Nigeria’s fixed-income market becomes attractive with huge investors’ oker
Nigeria’s fixed-income market has become increasingly attractive to investors, offering a stable and predictable return on investment amid the nation’s economic instability.
Conversely, the equities market has been in the eyes of the storm. While the Nigerian equities market saw substantial gains in the first quarter (Q1) of 2024, with the All-Share Index (ASI) rising to nearly 40 per cent, the second quarter (Q2) was not so spectacular. Moreover, trading activities on the local bourse in recent weeks have been marked by increased volatility and profit-taking. Factors such as socio-economic disruptions and profit-taking activities have led to decline as the bulls and bears continue to jostle for dominance.
Understandably, equities trading is not one-way traffic, but the soaring inflation and several other economic headwinds affecting businesses has negatively impacted its performance. Consequently, investors have are seeking the relative safety of fixed-income securities, which offer more predictable returns.
Fixed-income instruments such as government bonds, corporate bonds, and treasury bills have become attractive alternatives. Government bonds, for instance, offer higher yields due to the increased Monetary Policy Rate. These options have provided a safe haven for investors against the backdrop of rising inflation and volatile equity markets.

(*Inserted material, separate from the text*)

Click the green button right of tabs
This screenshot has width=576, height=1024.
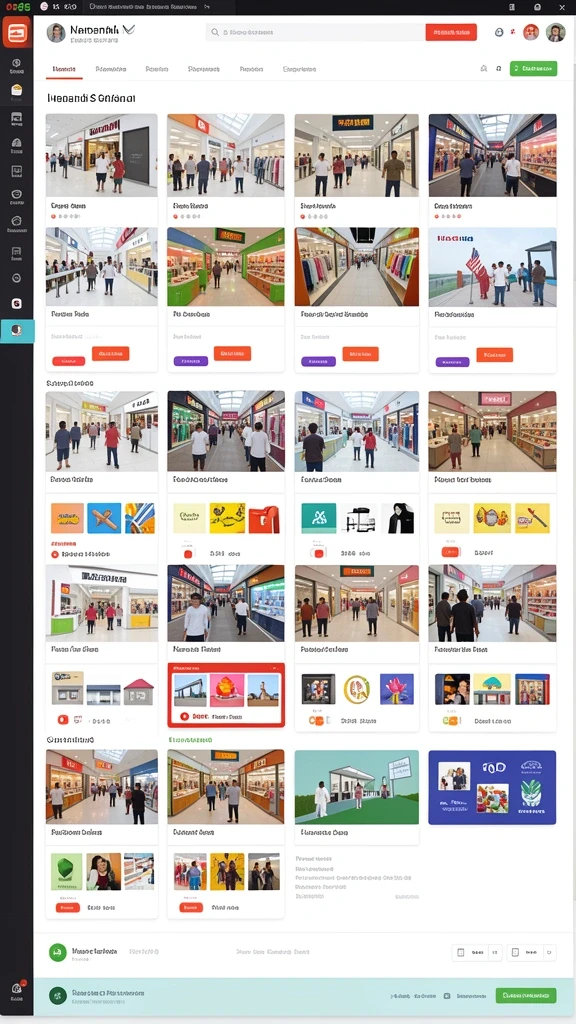pyautogui.click(x=534, y=69)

According to the FMDQ Exchange Financial Markets monthly report for June 2024, the federal government has raised about N4.13tn from bonds in the first half of 2024.
As of the end of June 2024, the total value of outstanding FGN bonds, which includes savings and green bonds, reached N26.22 trillion. This amount represents a substantial increase of 44.49 per cent compared to the same period in June 2023 when it stood at N18.15 trillion. As of May, the Debt Management Office (DMO) of Nigeria had an outstanding N1.5tn to raise from the Federal Government’s proposed N6tn bond having already raked in N4.5tn from previous issuances. The increased patronage of fixed means that investors may be favouring bonds for their stability in uncertain market conditions.

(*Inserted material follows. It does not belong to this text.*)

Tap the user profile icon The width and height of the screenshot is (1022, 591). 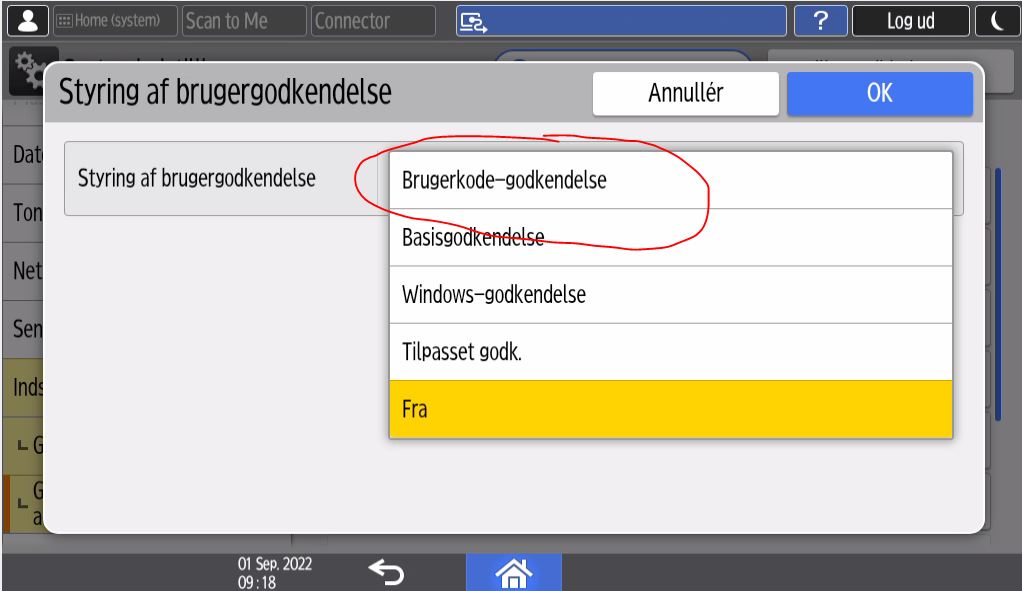pos(21,20)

In addition to the stability they offer, fixed-income securities provide a predictable cash flow, which is particularly valuable in times of economic uncertainty. This reliable income stream helps investors manage their finances more effectively and plan for future expenses with greater certainty. The regular interest payments from these instruments offer a sense of financial security that is less dependent on market volatility compared to the unpredictable dividends from stocks.

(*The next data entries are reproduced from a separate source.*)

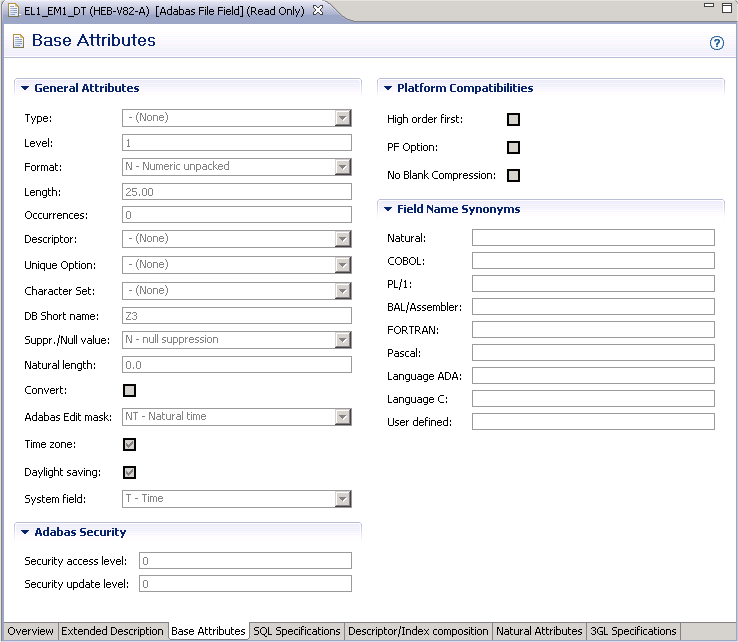Enable the PF Option checkbox
The height and width of the screenshot is (642, 738).
pyautogui.click(x=514, y=148)
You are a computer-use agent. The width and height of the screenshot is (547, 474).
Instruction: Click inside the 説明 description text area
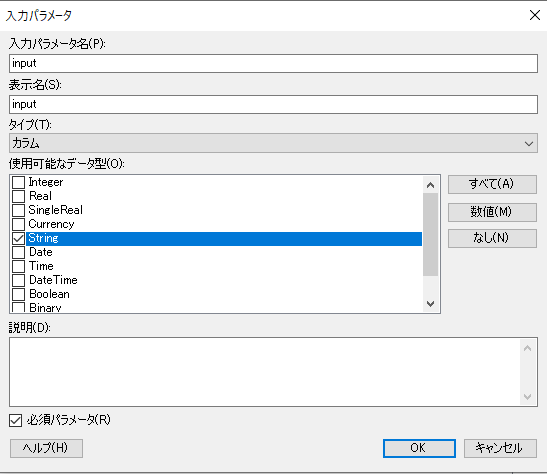[265, 372]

Furthermore, Nigeria’s headline inflation which stands at 34.2 per cent as at June 2024, significantly higher than 22.8 per cent in the previous year is another factor making fixed-income securities more appealing. In an attempt to tame the rising inflation, the Central Bank of Nigeria (CBN) has responded by increasing the Monetary Policy Rate (MPR) to 26.75 per cent from 26.25 per cent. These economic conditions create a less favorable environment for equity investments. Although inflation erodes the real returns on bonds, the nominal yields are still attractive compared to other investment options. Moreover, the stability and predictability of bond returns are appealing in such an inflationary context.
Following the recent hike in the Monetary Policy Rate by the CBN, analysts have forecasted an upward repricing of fixed-income instruments, particularly short-term assets like treasury bills and commercial papers. This shift is expected to make these investments more appealing compared to stocks.
Afrinvest analysts, in their weekly market report, noted, “This trend is evident from the latest treasury bills auction, where average stop rates across all instruments increased by 172 basis points to 20.0 percent. We also expect a gradual rise in bond yields.
“On the other hand, rising interest expenses and shrinking profit margins may dampen corporate earnings of listed companies, leading to a more cautious outlook on equities. This scenario could drive investors towards fixed income assets, drawn by their attractive yields.”
This attractiveness to fixed-income instruments is also fueled by the Nigerian government’s aggressive borrowing targets, which ensure a steady supply of these securities. As the government continues to meet its borrowing needs through market-based approaches, the availability of high-yielding bonds and treasury bills remains robust. This provides ample oppourtunities for investors seeking to preserve capital and earn reliable returns.
Moreover, investors may have more reasons to shift towards fixed-income market as the Minister of Finance, Wale Edun, recently revealed that Nigeria planned to issue a diaspora bond of up to $500 million as part of its strategy to stabilise and grow the economy.
According to the Edun, “the domestic dollar-denominated bond, set for issuance in the third quarter, aims to attract investment from Nigerians living abroad and those with savings held overseas but also to demonstrate the strength and resilience of the economy amid ongoing economic reforms.”
Additionally, the CBN maintaining a tight monetary policy, has kept interest rates high. Other measures by the apex bank including Open Market Operations and high cash reserve requirements, underscore its dedication to managing liquidity and maintaining elevated interest rates, which in turn supports high bond yields. Market accessibility and the enhanced liquidity of fixed-income instruments also play a crucial role in their rising popularity.
Moreover, the trading of FGN Bonds on platforms like the Nigeria Securities Exchange and FMDQ OTC Securities Exchange has improved transparency and market confidence, further attracting investors.